| Entries provided |
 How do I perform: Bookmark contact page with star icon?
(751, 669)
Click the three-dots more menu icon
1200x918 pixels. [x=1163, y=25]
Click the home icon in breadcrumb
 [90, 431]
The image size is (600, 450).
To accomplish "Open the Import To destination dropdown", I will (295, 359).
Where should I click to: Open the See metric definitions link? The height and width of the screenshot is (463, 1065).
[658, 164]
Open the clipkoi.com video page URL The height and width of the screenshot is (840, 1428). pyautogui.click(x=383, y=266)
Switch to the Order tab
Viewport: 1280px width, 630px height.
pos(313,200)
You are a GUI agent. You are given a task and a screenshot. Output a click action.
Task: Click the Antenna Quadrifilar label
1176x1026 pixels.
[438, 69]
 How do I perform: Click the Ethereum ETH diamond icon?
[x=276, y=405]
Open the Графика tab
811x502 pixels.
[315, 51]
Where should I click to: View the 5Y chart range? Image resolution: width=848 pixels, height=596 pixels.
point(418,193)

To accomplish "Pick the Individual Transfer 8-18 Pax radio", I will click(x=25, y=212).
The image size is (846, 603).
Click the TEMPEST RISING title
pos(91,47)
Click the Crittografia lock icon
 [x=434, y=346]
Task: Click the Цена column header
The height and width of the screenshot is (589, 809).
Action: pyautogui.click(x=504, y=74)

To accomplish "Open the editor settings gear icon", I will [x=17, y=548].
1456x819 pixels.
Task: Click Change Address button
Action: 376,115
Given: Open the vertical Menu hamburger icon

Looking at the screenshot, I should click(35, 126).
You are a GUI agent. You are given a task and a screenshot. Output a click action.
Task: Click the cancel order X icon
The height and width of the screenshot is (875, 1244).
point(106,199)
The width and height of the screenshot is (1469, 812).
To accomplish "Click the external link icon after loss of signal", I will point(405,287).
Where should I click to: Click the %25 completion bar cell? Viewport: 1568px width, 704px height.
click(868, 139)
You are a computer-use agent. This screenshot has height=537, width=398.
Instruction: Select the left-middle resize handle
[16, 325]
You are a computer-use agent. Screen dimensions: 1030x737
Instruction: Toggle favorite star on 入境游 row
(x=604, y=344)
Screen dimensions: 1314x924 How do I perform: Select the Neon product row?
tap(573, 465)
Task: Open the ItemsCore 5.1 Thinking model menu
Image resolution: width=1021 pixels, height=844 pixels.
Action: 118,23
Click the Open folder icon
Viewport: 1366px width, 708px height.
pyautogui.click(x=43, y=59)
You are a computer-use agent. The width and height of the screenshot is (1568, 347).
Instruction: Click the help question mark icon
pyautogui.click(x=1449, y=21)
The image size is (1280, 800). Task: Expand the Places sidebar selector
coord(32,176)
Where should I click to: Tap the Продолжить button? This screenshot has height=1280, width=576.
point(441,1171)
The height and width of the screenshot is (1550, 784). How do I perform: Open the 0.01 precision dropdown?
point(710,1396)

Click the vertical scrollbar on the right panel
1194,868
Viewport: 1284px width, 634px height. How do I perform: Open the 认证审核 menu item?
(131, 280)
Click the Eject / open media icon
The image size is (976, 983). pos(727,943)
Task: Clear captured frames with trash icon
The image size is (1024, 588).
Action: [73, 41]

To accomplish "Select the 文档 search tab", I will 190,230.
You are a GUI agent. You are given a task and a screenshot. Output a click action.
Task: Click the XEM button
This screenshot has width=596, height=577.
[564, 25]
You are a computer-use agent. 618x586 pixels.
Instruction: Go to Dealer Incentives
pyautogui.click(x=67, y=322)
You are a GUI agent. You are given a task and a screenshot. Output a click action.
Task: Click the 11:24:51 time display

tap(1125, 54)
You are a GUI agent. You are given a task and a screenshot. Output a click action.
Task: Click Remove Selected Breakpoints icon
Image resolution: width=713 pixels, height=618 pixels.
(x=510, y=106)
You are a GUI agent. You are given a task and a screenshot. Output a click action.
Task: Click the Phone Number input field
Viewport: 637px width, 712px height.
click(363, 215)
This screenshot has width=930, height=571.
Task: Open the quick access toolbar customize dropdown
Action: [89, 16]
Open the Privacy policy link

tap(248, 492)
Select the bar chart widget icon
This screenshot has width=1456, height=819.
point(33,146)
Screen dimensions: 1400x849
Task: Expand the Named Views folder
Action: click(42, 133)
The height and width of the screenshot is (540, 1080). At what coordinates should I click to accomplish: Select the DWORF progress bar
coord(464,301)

| Exercise description |
List the lines of the records from the line with "How do I perform: Click" to the line with "Action: 376,115", both included, as a numbered list, leaving out any blank lines.

| Exercise response |
1.  How do I perform: Click the Ethereum ETH diamond icon?
2. [x=276, y=405]
3. Open the Графика tab
4. 811x502 pixels.
5. [315, 51]
6. Where should I click to: View the 5Y chart range? Image resolution: width=848 pixels, height=596 pixels.
7. point(418,193)
8. To accomplish "Pick the Individual Transfer 8-18 Pax radio", I will click(x=25, y=212).
9. The image size is (846, 603).
10. Click the TEMPEST RISING title
11. pos(91,47)
12. Click the Crittografia lock icon
13.  [x=434, y=346]
14. Task: Click the Цена column header
15. The height and width of the screenshot is (589, 809).
16. Action: pyautogui.click(x=504, y=74)
17. To accomplish "Open the editor settings gear icon", I will [x=17, y=548].
18. 1456x819 pixels.
19. Task: Click Change Address button
20. Action: 376,115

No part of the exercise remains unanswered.